| REQUIREMENT |
Reproduce the passage on claims leakage, starting with "It is well known" and going on through "complexity of claims.", swapping "in-depth analysis" for "detailed review".

Claims leakage is defined as the difference between the actual claim payment made and the amount that should have been paid if all industry leading practices were applied. Leakage is caused by deviations from established industry or company standards and leading practices. With rising competitive pressures resulting in emphasis on efficiencies, health insurers across the globe are relying on extensive health claims process reviews to identify the leakage, quantify the leakage, investigate the root causes of leakage and implement corrective action plans.

It is well known that claims leakage is driven disproportionately by specific types of claims, especially those claims for which the drivers of development are not well understood early in the claims process. Health claims process reviews often involve extensive manual investigations to understand these drivers, including inefficient treatment procedures, anomalous claim amount, incorrect coverage identification, fraudulent claims, and more. While this in-depth analysis (known as analysis of likely claim progressions) can help capture some part of leakage, manual leakage identification is equivalent to finding a needle in haystack, given the large number and complexity of claims.

This is the primary motivation behind this research study, which illustrates the use of machine learning techniques, especially random forests and other ensemble tree-based models, for the purposes of health claims reviews and fraud/leakage identification. This research paper also illustrates why tree-based modelling methods are the best suited for this modelling problem, where the interaction of multiple factors plays a key role in the model outcomes. Finally, this paper also illustrates how the ensemble methods closely replicate the thought process of a human brain, thus enabling the model to capture the non-linear effects (such as co-morbidity) within the data, and discusses the suitability and shortcomings of each machine learning algorithm depending upon the business problem at hand.

| DATASET CONTENT |

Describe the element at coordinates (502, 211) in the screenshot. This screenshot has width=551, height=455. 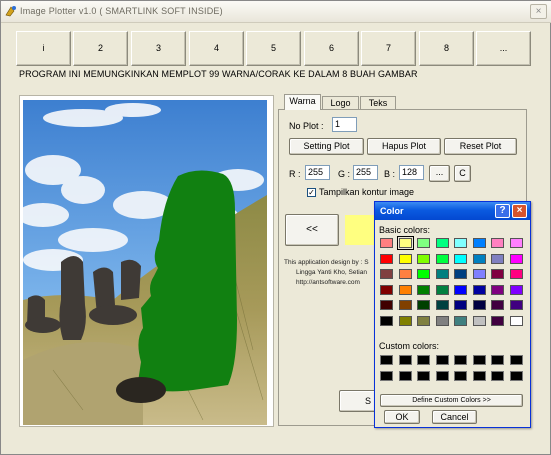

| YOUR RESPONSE |
It is well known that claims leakage is driven disproportionately by specific types of claims, especially those claims for which the drivers of development are not well understood early in the claims process. Health claims process reviews often involve extensive manual investigations to understand these drivers, including inefficient treatment procedures, anomalous claim amount, incorrect coverage identification, fraudulent claims, and more. While this detailed review (known as analysis of likely claim progressions) can help capture some part of leakage, manual leakage identification is equivalent to finding a needle in haystack, given the large number and complexity of claims.